Though I did not get to Church today because of not sleeping and being in pain I was able to celebrate Eucharist at home with the Abbess.  If you have read my Lenten meditations you might notice the theme of reconciliation.  Such was the case in the lectionary readings for today, the Gospel being the parable of the Prodigal Son out of Luke Chapter 15 and the New Testament lesson being 2 Corinthians 5: 17-21, the latter which has been a major part of my theological journey since my return from Iraq.  I post the passage below because it speaks volumes about the ontological change that should be part of the Christian life imparted in the waters of Baptism and how that change should be a major part of how we relate to others in the world.  I think it stands in stark contrast to those of any political party who use Scripture and the faith for political gain and power.

“17So if anyone is in Christ, there is a new creation: everything old has passed away; see, everything has become new! 18All this is from God, who reconciled us to himself through Christ, and has given us the ministry of reconciliation; 19that is, in Christ God was reconciling the world to himself,* not counting their trespasses against them, and entrusting the message of reconciliation to us. 20So we are ambassadors for Christ, since God is making his appeal through us; we entreat you on behalf of Christ, be reconciled to God. 21For our sake he made him to be sin who knew no sin, so that in him we might become the righteousness of God.” (NRSV)
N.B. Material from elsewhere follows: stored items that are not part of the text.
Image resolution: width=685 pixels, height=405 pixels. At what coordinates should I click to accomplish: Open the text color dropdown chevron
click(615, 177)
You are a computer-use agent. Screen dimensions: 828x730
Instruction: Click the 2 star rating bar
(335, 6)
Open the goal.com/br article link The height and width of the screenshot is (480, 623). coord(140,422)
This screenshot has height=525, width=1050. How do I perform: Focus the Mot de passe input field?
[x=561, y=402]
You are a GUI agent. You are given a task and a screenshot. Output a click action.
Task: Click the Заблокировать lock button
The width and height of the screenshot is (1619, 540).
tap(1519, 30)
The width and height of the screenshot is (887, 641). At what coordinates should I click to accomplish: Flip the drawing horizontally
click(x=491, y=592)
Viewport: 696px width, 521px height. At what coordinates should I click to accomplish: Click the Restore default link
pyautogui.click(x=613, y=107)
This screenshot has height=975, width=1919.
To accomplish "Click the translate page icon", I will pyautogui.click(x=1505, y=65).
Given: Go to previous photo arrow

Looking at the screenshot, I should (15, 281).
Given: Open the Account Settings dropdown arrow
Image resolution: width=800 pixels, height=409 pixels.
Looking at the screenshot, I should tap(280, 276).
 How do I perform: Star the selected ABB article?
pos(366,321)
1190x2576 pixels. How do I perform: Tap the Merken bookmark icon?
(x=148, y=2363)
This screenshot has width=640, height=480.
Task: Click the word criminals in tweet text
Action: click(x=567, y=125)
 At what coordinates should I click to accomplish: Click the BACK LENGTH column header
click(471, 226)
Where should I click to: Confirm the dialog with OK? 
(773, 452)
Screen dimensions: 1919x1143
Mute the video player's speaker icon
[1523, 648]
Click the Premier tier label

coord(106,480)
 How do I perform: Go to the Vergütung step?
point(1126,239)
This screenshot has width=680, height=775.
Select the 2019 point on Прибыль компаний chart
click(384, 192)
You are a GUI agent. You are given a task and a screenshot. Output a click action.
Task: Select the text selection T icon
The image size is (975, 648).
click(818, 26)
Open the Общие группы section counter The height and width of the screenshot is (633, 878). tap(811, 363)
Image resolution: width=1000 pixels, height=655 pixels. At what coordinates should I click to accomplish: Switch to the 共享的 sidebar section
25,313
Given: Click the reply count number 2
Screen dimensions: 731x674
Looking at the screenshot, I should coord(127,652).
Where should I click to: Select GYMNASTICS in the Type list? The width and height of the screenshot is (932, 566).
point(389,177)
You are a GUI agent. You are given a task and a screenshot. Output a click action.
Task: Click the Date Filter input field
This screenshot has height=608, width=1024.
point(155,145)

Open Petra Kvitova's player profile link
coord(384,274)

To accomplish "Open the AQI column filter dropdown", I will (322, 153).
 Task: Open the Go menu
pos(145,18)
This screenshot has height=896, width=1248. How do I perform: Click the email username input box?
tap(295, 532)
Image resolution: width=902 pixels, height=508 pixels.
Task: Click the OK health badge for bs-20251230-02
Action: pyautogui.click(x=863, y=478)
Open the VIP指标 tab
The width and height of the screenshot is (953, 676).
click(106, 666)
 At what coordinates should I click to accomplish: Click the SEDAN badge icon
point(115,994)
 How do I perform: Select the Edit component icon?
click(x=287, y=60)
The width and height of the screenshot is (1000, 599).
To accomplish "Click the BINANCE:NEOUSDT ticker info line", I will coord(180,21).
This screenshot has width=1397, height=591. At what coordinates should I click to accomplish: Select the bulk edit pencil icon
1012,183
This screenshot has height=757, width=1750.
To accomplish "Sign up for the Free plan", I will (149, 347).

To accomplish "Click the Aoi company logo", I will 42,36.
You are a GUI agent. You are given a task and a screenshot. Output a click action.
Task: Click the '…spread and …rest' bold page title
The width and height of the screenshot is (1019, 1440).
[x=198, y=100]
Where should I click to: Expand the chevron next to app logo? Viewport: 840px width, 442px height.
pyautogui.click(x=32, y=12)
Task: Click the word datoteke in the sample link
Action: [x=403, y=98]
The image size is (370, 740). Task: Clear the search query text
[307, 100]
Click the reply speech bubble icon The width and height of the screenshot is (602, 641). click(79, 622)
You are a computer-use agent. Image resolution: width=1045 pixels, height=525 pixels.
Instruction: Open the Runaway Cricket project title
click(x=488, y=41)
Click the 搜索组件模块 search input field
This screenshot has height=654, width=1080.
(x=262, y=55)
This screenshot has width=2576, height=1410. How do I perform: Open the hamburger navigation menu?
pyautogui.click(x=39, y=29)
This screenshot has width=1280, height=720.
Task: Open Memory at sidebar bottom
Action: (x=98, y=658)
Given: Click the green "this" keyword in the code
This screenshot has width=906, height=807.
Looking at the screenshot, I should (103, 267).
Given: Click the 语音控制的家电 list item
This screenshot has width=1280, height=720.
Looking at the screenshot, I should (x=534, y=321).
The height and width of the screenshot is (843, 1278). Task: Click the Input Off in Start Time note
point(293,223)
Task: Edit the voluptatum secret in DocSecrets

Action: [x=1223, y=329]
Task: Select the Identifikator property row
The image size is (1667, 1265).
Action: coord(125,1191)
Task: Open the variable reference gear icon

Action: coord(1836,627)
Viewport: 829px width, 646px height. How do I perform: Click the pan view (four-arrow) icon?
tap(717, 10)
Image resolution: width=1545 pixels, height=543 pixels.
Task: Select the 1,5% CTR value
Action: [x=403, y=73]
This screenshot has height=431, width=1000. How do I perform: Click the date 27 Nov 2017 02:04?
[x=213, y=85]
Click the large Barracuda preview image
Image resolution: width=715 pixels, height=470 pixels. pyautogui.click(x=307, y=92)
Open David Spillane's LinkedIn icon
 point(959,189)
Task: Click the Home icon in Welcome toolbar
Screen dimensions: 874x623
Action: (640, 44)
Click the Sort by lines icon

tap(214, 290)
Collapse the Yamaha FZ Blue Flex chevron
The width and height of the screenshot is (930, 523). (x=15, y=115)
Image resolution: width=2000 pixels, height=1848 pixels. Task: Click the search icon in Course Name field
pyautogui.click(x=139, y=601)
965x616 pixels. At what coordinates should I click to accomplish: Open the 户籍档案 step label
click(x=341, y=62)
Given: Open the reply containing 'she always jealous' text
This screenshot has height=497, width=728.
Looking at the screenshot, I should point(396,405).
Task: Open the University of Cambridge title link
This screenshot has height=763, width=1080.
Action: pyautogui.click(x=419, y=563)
As Karl Barth said “Grace must find expression in life, otherwise it is not grace.” I dare say that Giles and other “Christian” radicals have forgotten the grace of God or somehow do not think that applies to their opponents.  In their zeal they misuse Scripture and justify hatred forgetting the great commandments to love God and love our neighbor and the witness of Christians who lived in truly evil times like Dietrich Bonhoeffer who said Our enemies are those who harbor hostility against us, not those against whom we cherish hostility… As a Christian I am called to treat my enemy as a brother and to meet hostility with love. My behavior is thus determined not by the way others treat me, but by the treatment I receive from Jesus.”

And so to you my friends I wish you a good night.